著者<クリス・オフット>(1958年生れ、ケンタッキー州ホールドマン育ち)の本邦初役新潮文庫オリジナルとして、2023年8月1日に発売されています『キリング・オフ』です。

ケンタッキー州山間にある田舎町ロックソルトの窪地で43歳の未亡人「ノニー/ベロニカ・ジョンソン」の遺体が、アメリカ人参を採集に来た老人「タッカー」に発見されます。争った形跡はなく性行為前後に死亡したことが判明します。

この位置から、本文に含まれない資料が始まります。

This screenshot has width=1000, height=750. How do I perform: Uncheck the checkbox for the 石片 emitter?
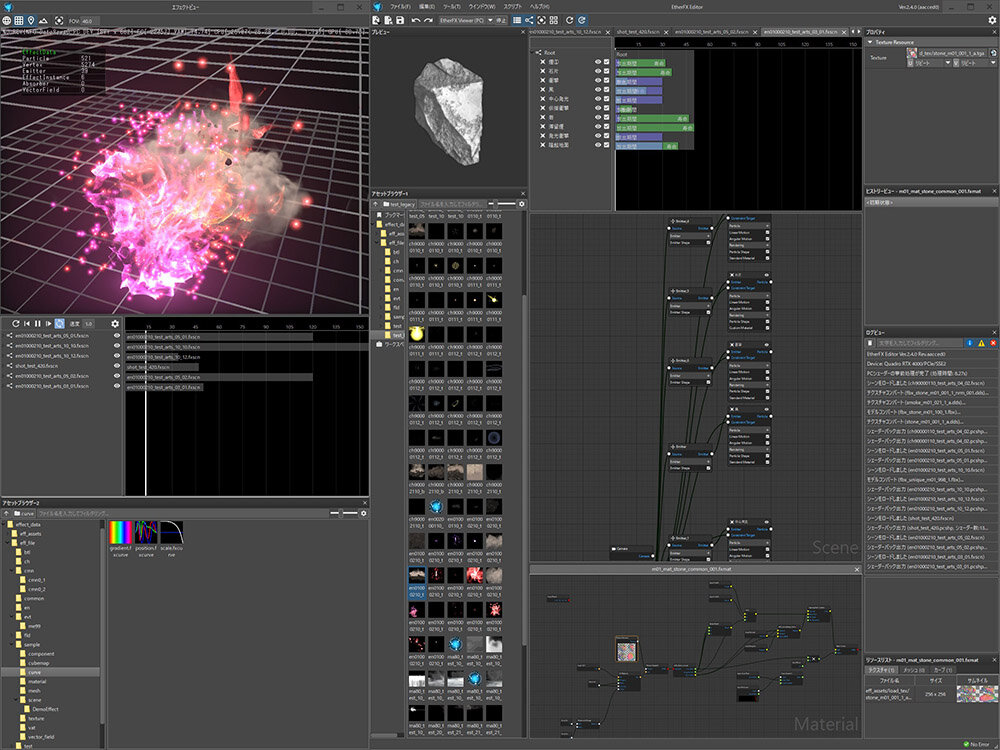point(607,73)
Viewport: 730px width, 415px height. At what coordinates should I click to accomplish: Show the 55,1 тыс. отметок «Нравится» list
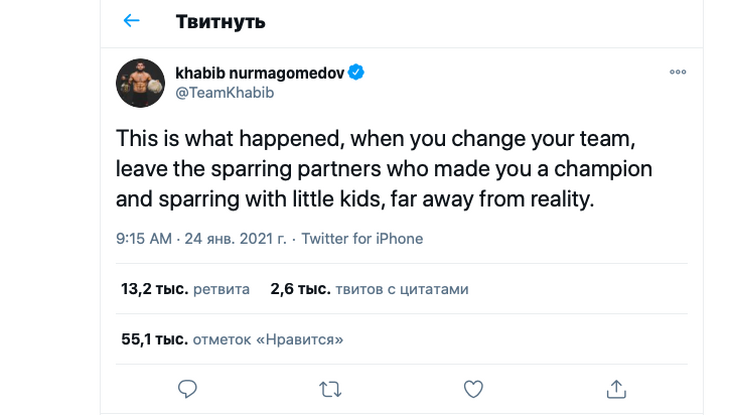pos(232,340)
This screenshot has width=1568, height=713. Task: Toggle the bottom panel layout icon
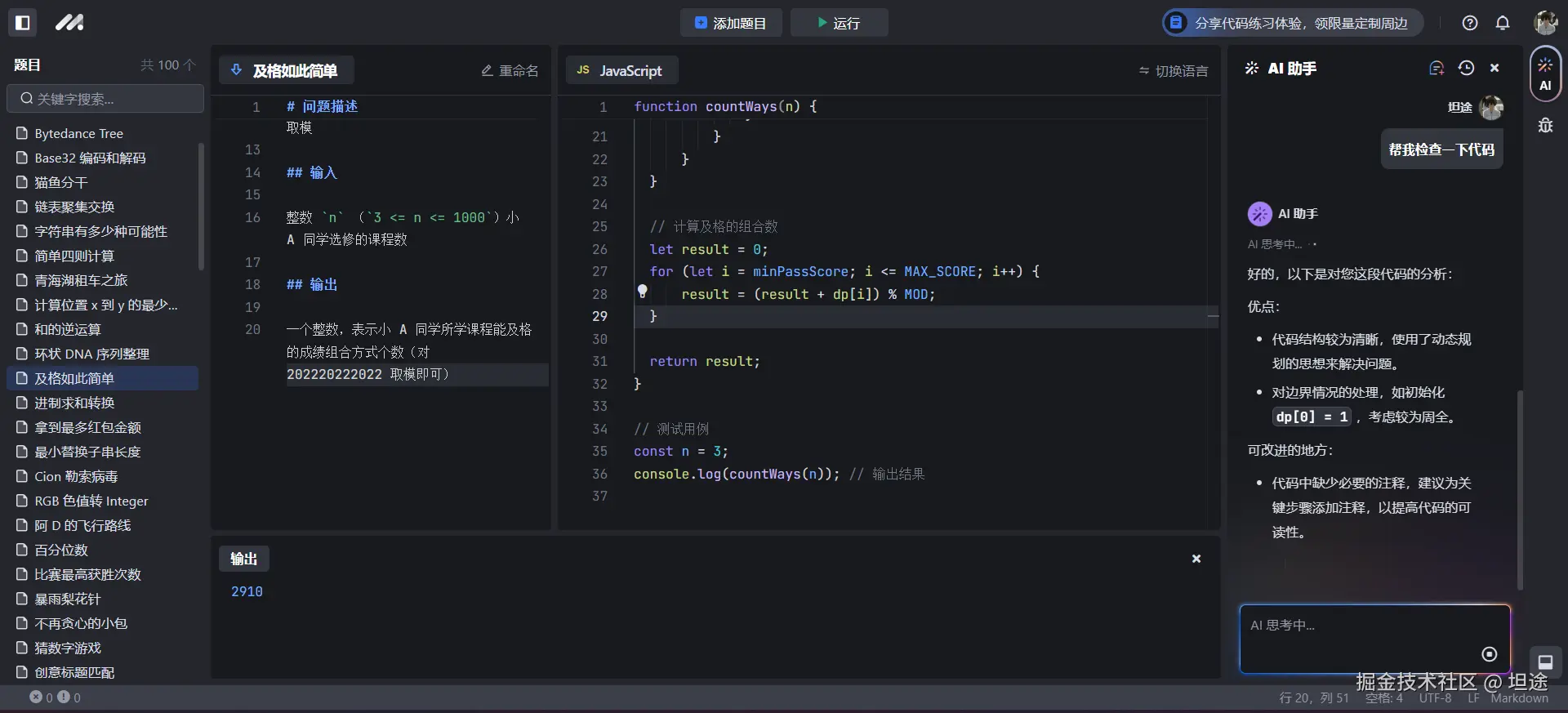[x=1545, y=662]
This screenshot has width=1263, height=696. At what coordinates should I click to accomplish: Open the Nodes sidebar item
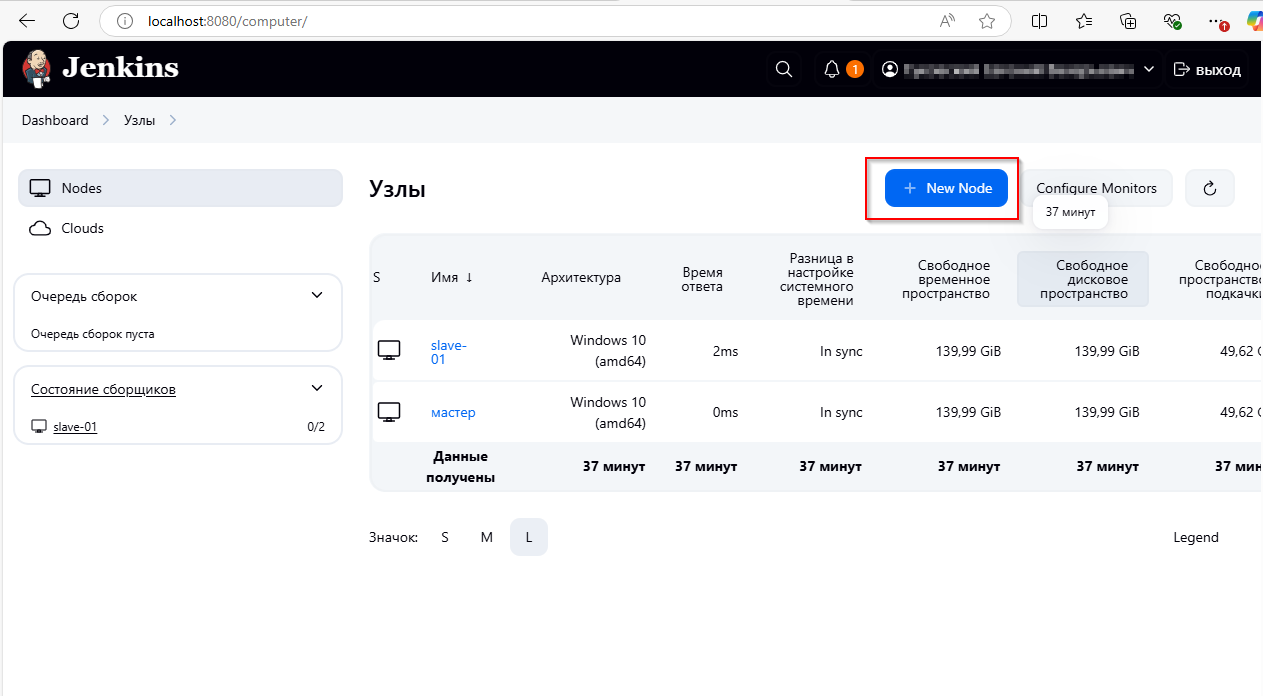pos(180,188)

はじめて事件を担当することになる地元出身の郡保安官「リンダ」は、女性差別の町の権力者の元で捜査を始めることになりますが、別居している妊娠中の妻を訪ねて故郷に休暇を取り帰還中の米陸軍犯罪捜査官である兄「ミック」に捜査協力を依頼します。

しかし、不貞のあげく妊娠した妻との関係に悩む彼は、酒びたりの日々を送っていました。妻との夫婦関係に痛む心に鞭を打ち捜査にあたる「ミック」の前に立ちはだかるのは、一様に口を閉ざす田舎町特有の複雑に入り組んだ人間関係でした。

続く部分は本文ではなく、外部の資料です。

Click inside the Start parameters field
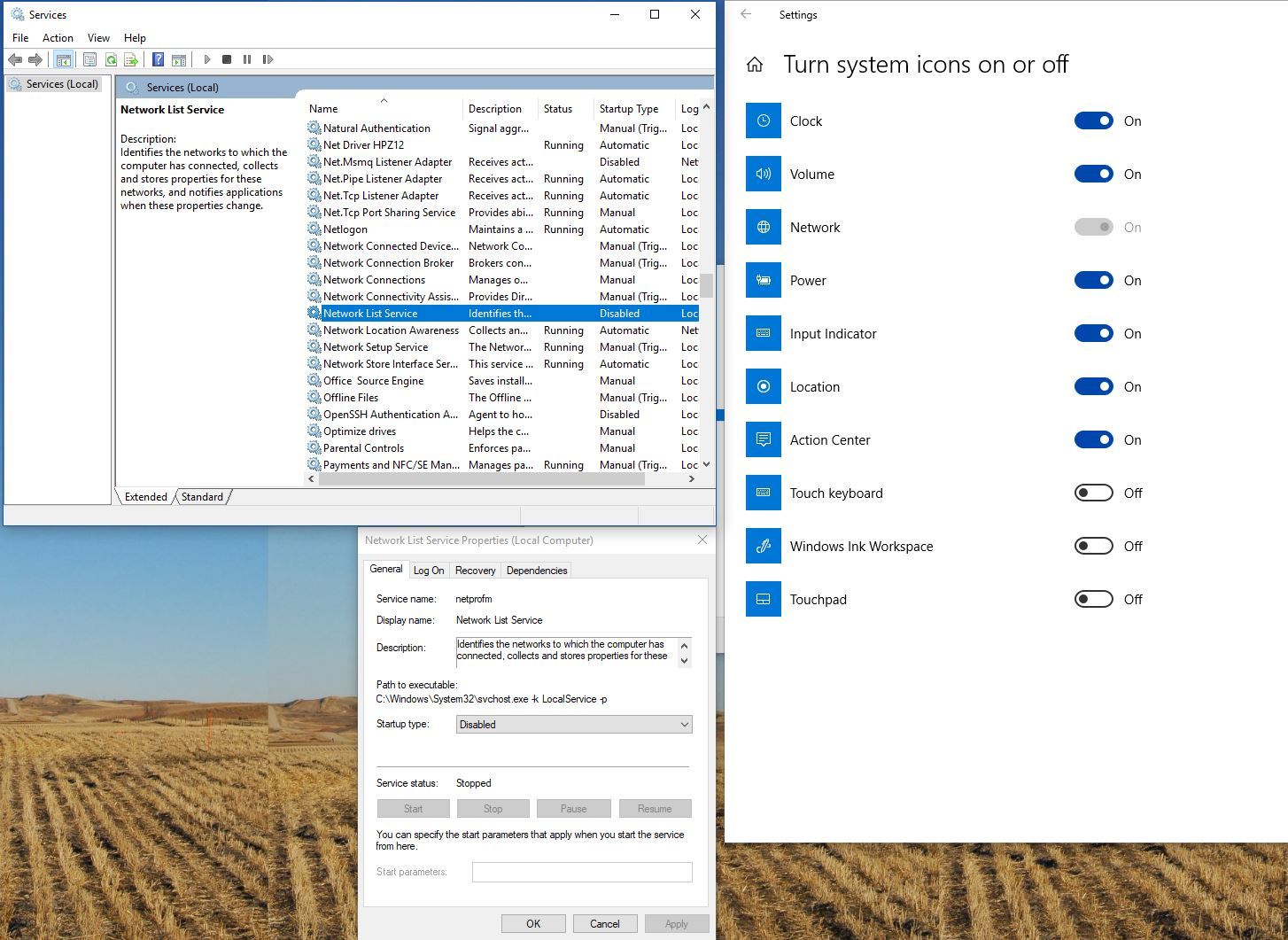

306ページで28章の構成で、小気味よい文体で物語は進みます。本書は2021年に発表された作品ですが、一時期流行のハードボイルド作品を思わせる硬質な文体で、読者をロックソルトの山間に引きずり込み、入り乱れた複雑な人間関係の意外な事件の結末と「ミック」のその後でした。